Rarely has the nuclear world proven so excited about a caustic scrubber. But at the U.S. Dept. of Energy’s Hanford Nuclear Waste Site in southeast Washington state, the 19-ton piece of vitrification melter offgas exhaust equipment, installed in the Low-Activity Waste Facility at Hanford’s Waste Treatment and Immobilization Plant, known as the Vit Plant, serves as the final piece in the process to treat exhaust. And the first step in finalizing a construction project.

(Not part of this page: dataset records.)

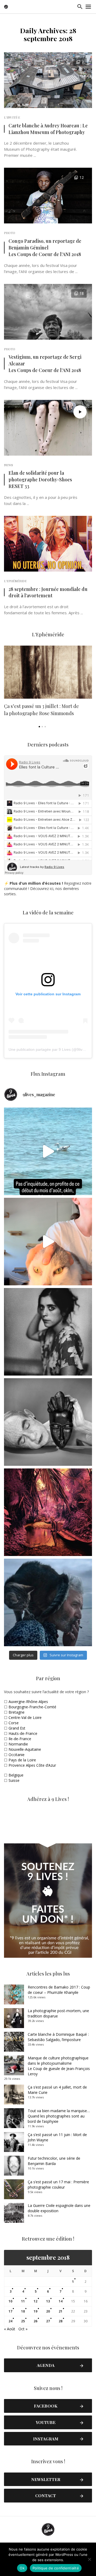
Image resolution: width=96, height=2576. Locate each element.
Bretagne (17, 1712)
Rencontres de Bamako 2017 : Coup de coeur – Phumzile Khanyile (59, 1990)
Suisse (14, 1780)
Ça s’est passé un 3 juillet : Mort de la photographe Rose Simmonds (41, 709)
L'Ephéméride (15, 581)
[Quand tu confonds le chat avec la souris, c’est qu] (48, 1241)
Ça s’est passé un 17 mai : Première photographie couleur (58, 2184)
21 (60, 2311)
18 (23, 2311)
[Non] (89, 2559)
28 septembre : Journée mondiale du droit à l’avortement (48, 592)
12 (35, 2301)
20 (48, 2311)
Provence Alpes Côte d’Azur (32, 1765)
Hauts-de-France (23, 1733)
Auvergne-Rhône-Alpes (28, 1701)
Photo (9, 233)
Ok (22, 2568)
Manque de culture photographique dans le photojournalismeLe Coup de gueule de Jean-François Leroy (59, 2065)
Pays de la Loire (22, 1759)
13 (48, 2301)
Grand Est (17, 1728)
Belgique (16, 1775)
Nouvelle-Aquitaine (25, 1749)
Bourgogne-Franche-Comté (32, 1706)
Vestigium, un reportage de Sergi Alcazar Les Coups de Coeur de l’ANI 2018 (45, 363)
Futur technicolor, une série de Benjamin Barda (54, 2161)
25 (23, 2321)
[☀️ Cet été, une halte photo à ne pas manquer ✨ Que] (48, 1332)
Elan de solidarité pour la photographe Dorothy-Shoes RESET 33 (40, 479)
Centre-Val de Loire (25, 1717)
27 (48, 2321)
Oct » (22, 2328)
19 (35, 2311)
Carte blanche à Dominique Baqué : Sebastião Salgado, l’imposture (58, 2037)
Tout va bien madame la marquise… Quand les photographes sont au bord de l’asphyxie (59, 2116)
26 (35, 2321)
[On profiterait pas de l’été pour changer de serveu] (48, 1151)
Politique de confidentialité (56, 2568)
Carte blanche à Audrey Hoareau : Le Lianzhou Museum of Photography (48, 128)
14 (60, 2301)
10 (10, 2301)
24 (10, 2321)
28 (60, 2321)
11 (23, 2301)
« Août (9, 2328)
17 (10, 2311)
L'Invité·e (12, 117)
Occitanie (17, 1754)
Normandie (18, 1744)
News (8, 465)
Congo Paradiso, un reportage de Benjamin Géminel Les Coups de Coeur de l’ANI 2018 (45, 247)
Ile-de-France (20, 1738)
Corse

With the installation of the caustic scrubber, crews can complete the subsequent work of installing the remainder of the plant items and equipment needed in the LAW Facility on the way to treating radioactive waste and turning it into vitrified glass for safe long-term storage.

“Not just meeting—but in fact beating—our first contract milestone of the year is an example of our commitment to ensuring we are ready to receive low-activity waste for vitrification as soon as 2022, says Peggy McCullough, Bechtel project director for the TWP Project, in a statement.

To move the 30-ft-tall and 6-ft-dia scrubber into place, it was lowered through the 90-ft-tall roof of the facility.

Three interim contract milestones remain to meet at the LAW Facility, including completing assembly of both 300-ton melters and the installation of bulk electrical cable near the offgas equipment. Bechtel remains on schedule to meet those milestones in the first quarter of 2018. With construction of the facility expect to wrap by June 2018, a multi-year startup, testing and commissioning process will follow in the effort for the LAW Facility to produce about 30 tons of vitrified glass per day when fully operational.

The entire Vit Plant includes the LAW Facility, Analytical Laboratory, High-Level Waste Facility, Pretreatment Facility and a collection of more than 20 support facilities. The Low Activity Waste System will treat radioactive tank waste, likely by 2022, ahead of the full Vit Plant commissioning.

The Hanford Site is home to 56 million gallons of chemical and radioactive waste stored in underground tanks, the result of more than four decades of plutonium production. The vitrification process will turn that waste into glass as part of the cleanup process.